**SUPPLIED INFORMATION**

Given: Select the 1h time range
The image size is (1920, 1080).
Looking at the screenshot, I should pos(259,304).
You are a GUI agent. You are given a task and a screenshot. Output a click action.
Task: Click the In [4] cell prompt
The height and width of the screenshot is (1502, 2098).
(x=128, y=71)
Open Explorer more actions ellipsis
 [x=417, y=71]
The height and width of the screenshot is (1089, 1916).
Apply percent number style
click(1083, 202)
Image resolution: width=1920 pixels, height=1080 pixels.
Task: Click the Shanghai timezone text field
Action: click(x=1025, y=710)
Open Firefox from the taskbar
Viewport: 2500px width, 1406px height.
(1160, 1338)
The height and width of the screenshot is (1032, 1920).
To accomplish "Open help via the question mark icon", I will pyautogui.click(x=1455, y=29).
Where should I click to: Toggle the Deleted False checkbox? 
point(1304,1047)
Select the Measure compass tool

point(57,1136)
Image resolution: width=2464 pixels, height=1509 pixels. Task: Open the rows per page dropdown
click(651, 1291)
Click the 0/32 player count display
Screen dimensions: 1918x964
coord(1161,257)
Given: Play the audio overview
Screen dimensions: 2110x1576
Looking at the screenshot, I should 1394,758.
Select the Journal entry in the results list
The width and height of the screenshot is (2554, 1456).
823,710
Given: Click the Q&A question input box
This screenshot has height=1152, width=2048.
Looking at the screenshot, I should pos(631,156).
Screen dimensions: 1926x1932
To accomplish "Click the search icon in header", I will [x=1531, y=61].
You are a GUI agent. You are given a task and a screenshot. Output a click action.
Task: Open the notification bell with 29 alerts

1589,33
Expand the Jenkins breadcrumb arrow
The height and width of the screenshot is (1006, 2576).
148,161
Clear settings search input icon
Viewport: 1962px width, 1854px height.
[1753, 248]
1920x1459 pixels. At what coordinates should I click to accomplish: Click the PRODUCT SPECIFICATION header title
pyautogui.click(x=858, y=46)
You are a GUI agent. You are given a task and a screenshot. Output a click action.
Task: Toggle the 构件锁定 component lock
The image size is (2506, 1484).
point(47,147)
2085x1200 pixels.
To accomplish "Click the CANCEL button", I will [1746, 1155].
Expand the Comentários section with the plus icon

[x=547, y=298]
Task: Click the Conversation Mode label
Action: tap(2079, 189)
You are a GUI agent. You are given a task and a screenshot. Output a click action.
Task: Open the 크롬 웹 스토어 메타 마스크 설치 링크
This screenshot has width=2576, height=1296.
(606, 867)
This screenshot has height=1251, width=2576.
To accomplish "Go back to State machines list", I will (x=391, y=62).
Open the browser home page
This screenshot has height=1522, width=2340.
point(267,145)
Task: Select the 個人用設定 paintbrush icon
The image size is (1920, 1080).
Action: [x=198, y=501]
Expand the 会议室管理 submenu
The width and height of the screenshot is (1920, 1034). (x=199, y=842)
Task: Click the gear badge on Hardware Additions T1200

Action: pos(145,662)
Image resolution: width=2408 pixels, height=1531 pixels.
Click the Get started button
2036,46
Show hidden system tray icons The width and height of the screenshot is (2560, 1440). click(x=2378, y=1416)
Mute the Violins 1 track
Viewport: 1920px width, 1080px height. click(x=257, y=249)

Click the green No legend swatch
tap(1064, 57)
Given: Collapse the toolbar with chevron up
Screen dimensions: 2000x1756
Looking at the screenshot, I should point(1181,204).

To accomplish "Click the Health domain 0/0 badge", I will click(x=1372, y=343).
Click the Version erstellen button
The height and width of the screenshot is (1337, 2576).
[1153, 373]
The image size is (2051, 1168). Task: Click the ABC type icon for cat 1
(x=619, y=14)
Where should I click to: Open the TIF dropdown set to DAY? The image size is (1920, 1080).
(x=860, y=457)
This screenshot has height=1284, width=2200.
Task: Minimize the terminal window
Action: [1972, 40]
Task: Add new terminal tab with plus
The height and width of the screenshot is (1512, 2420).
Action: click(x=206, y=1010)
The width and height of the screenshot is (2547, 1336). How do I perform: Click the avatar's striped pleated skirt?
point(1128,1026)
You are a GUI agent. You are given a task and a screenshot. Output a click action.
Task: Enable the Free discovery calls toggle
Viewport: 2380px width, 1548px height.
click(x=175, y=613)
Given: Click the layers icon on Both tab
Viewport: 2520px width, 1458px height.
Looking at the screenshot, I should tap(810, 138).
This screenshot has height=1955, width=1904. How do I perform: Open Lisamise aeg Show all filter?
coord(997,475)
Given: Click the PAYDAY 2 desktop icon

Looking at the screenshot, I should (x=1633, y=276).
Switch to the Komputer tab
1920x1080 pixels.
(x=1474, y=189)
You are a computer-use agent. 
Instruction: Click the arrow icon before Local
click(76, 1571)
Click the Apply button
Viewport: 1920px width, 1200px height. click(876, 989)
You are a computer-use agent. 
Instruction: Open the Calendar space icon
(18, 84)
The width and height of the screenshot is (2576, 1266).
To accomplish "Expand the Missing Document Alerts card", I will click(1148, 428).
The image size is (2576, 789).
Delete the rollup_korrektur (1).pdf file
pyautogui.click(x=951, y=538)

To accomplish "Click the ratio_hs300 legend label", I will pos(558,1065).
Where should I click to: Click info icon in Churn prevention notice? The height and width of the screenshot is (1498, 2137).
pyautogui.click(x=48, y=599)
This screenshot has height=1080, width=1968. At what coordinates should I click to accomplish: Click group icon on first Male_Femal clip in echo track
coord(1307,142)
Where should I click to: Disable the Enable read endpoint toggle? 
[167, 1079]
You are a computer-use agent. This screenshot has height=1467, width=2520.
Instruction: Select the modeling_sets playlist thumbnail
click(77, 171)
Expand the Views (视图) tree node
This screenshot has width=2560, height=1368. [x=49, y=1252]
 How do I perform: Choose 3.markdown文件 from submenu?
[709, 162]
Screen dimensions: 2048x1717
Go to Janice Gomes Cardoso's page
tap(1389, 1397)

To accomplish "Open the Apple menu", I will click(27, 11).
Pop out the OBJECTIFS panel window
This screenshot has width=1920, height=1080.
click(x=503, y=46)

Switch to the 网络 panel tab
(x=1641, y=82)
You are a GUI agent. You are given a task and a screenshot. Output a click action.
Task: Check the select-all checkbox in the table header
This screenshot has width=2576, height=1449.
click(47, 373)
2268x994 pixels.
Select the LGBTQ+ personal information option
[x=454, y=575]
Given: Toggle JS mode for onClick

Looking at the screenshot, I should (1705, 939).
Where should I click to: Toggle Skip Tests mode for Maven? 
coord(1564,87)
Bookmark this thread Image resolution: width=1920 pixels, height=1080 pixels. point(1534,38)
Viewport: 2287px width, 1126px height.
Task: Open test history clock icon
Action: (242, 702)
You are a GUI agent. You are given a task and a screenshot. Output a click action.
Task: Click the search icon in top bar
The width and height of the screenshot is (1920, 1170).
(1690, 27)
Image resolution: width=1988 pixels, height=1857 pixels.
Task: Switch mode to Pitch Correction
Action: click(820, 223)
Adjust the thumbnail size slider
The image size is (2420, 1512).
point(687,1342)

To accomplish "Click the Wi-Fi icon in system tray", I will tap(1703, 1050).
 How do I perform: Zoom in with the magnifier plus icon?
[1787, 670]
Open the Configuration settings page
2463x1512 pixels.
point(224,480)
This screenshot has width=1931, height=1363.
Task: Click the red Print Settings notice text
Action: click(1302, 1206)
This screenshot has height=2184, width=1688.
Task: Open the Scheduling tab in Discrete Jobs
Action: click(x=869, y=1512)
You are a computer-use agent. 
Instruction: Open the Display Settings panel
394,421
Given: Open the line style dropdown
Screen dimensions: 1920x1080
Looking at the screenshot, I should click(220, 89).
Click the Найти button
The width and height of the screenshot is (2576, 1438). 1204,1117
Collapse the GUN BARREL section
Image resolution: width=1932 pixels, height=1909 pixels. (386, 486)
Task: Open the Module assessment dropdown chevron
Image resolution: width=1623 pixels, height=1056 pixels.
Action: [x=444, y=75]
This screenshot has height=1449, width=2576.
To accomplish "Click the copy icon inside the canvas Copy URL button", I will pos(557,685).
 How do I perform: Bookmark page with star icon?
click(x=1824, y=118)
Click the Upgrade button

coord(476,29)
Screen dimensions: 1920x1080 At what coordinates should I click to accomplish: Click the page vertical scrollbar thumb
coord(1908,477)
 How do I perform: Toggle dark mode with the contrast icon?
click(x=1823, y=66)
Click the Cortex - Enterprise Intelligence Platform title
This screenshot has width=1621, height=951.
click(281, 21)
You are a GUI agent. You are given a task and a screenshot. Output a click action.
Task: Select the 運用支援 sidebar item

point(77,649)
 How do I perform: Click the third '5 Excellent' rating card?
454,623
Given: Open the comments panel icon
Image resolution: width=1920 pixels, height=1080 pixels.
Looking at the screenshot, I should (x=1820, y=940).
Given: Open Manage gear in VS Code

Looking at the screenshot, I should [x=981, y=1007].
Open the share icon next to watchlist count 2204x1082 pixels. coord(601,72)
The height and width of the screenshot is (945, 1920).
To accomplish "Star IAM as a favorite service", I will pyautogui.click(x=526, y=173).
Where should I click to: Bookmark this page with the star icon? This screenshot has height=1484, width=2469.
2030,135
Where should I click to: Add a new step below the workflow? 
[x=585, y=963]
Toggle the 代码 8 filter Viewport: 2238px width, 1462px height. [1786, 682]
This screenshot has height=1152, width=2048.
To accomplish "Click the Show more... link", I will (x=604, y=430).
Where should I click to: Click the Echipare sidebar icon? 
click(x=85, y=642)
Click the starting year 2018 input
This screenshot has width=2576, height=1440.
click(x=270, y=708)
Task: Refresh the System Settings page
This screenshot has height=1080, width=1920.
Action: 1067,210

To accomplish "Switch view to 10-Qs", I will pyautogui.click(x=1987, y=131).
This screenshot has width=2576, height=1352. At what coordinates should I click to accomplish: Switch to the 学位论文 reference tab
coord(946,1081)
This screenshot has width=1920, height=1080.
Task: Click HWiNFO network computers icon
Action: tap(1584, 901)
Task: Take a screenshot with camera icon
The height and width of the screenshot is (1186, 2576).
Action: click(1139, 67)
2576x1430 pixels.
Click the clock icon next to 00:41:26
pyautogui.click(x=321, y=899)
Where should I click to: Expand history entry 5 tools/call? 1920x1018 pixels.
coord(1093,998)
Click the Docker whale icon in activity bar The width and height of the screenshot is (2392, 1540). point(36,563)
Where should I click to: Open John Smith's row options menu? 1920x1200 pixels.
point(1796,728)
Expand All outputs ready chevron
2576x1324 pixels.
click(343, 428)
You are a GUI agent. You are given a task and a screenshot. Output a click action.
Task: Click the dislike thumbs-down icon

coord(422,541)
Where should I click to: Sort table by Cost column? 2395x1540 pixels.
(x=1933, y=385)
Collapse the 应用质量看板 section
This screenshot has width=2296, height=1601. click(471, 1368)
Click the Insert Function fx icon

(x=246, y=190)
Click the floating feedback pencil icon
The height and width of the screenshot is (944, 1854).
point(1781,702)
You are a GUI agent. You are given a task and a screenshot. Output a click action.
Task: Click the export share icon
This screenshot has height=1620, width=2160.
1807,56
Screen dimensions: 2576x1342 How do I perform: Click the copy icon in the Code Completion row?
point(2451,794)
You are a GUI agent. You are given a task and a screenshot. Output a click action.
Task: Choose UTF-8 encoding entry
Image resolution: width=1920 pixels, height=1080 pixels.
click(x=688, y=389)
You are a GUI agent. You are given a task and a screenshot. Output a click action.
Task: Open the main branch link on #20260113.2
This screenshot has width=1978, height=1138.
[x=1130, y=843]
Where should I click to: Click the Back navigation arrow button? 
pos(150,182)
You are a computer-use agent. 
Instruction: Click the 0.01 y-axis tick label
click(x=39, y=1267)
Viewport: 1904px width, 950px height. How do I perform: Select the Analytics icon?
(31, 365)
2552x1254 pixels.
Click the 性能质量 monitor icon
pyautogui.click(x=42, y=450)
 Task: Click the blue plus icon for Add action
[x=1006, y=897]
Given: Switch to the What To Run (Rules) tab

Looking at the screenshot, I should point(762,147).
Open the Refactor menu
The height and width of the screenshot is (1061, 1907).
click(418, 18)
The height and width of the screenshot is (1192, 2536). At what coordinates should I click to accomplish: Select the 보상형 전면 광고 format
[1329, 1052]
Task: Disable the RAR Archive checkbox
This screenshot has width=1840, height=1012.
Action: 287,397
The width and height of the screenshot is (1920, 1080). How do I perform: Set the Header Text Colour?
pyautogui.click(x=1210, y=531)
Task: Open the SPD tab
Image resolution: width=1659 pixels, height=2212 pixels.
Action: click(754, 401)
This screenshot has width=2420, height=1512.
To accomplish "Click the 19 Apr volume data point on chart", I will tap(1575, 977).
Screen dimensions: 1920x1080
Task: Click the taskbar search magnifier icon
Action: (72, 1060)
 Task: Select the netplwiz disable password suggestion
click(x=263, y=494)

**REQUIRED ACTION**
Take every line from the records above that has the word "share" and copy it.

**RESULT OF THIS TASK**
Open the share icon next to watchlist count 2204x1082 pixels. coord(601,72)
Task: Click the export share icon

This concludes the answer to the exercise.